In this episode, we continue exploring Moses’ origin story in Exodus and the question at the core of his life—Who am I? Today we go deeper to the longing beneath it: Who is my father? From a name shaped by rescue and rupture to a life searching for belonging, Moses carries a story many of us recognize—a "father hunger" to be known, chosen, and loved. At the burning bush, God meets Moses not just with answers, but with Himself—the Father who pursues, names, invites, and restores. It’s a story about identity, longing, and the God who comes close, calls us His own, and sends us out to love others the same way. Recorded November 9, 2025.
In this week’s message, we continue our series on Moses’ question, “Who am I?” by exploring the theme of belonging. Moses’ story reveals the tension of hybrid identity—born Hebrew, raised Egyptian, caught between race, culture, and place—and his failed attempts to resolve that tension by choosing sides and defining himself against others. But when God meets Moses in the wilderness and declares, “I AM WHO I AM,” Moses’ sense of belonging is redefined—not by ancestry or geography, but by encounter and worship. In the same way, our deepest belonging is not found in race, culture, or place, but in knowing the God who meets us where we are and sends us into the world as His people. Recorded November 2, 2025.
This week, we explore the question “Am I what I do?” and the pressure many of us feel to find meaning and identity in our work. Looking at Moses in Exodus 2–3, we see someone who longed to make a difference but discovered that vocation is not driven by personal willpower or achievement. God meets Moses in the ordinary and calls him first to be a responder, then a participant in God’s work to bring freedom and renewal. Our careers and roles will change, but our true identity is rooted in the God who calls us, equips us, and sends us to join his healing work in the world. Recorded October 26, 2025.

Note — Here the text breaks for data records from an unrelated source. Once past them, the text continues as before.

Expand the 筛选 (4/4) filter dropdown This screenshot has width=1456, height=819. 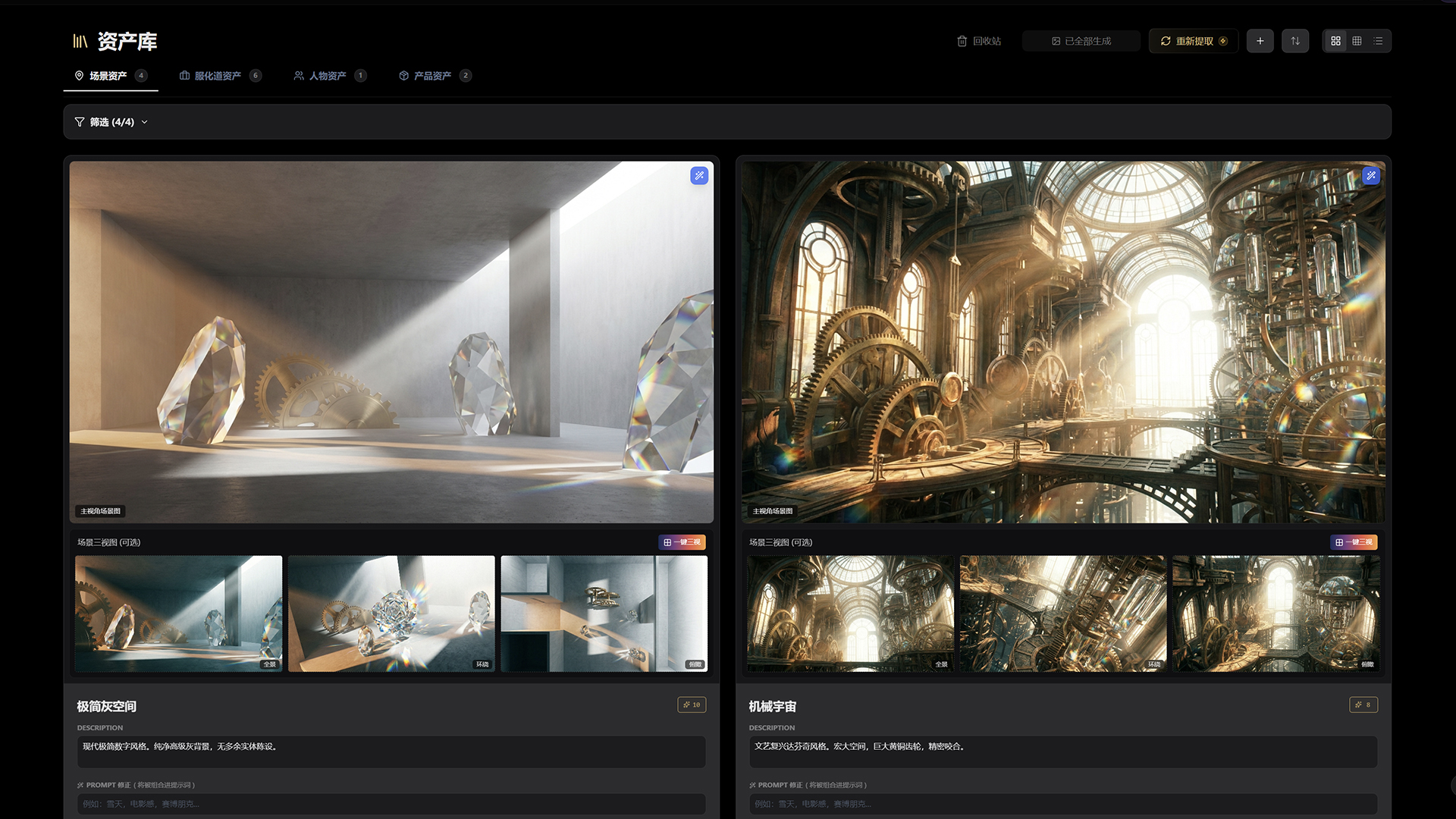pyautogui.click(x=111, y=122)
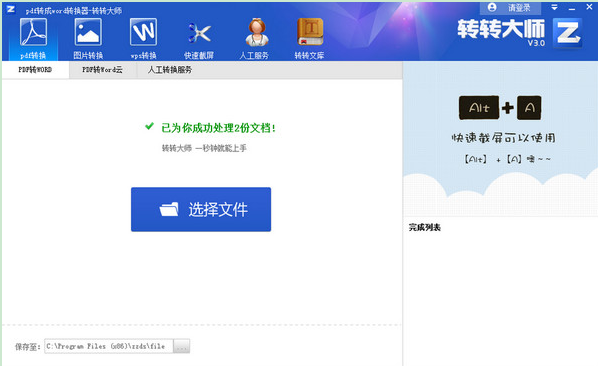Click the Z logo in title bar
Image resolution: width=598 pixels, height=366 pixels.
(x=11, y=9)
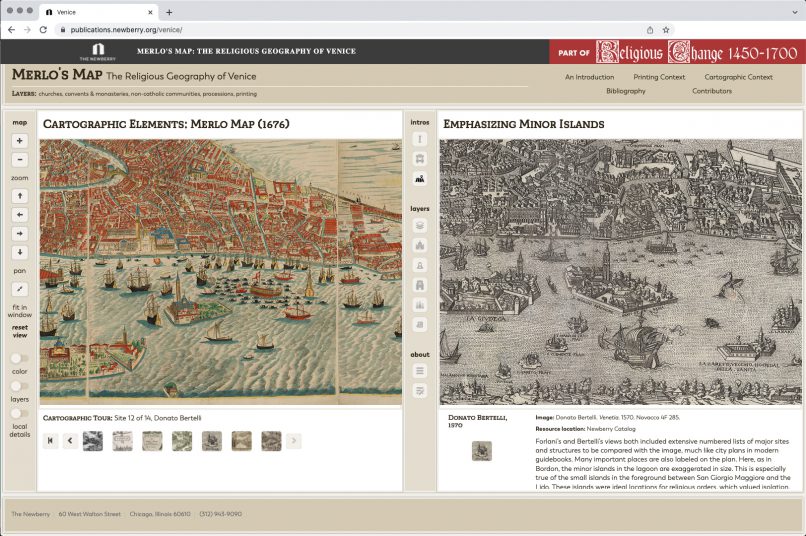Click the fit in window icon
The image size is (806, 536).
click(x=20, y=288)
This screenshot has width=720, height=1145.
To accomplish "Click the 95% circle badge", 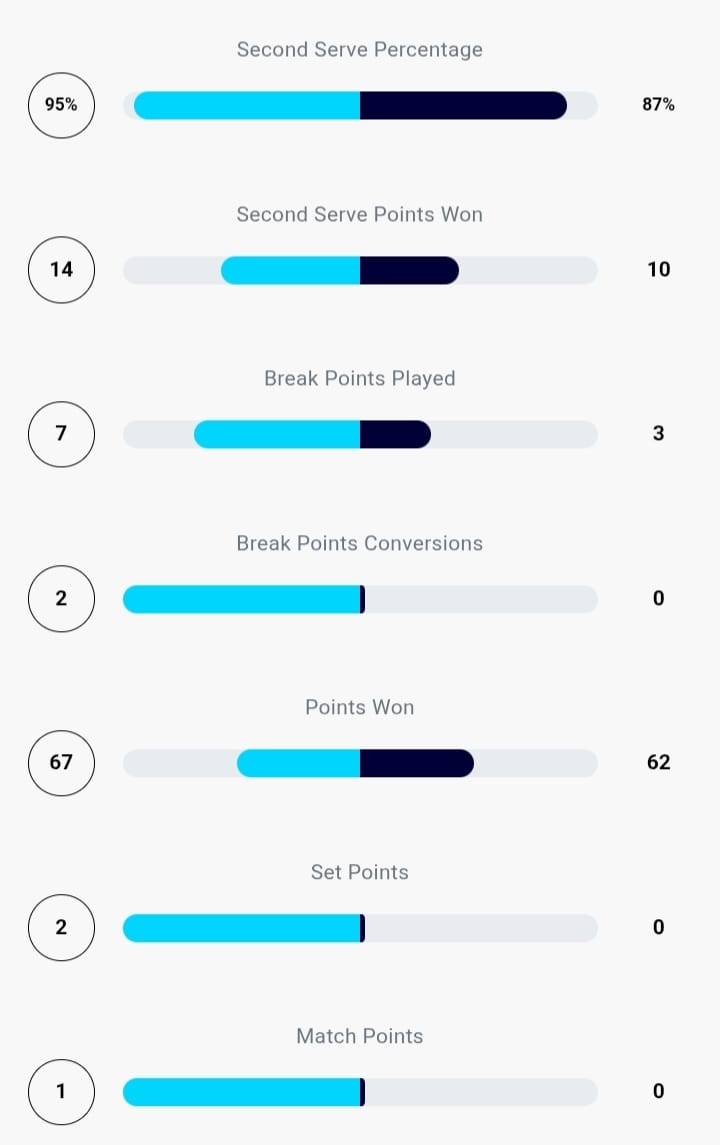I will pyautogui.click(x=61, y=104).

This week we begin a new series based on Moses' question in Exodus 3:11 - "Who am I?" While previous cultures answered this question by looking outside of ourselves, our culture answers it by inviting us to look inside of ourselves. However, in this message, we see how Moses’ encounter with God reveals a better way—our true identity is found not in who we are, but in who God is: the great I AM. Recorded October 19, 2025.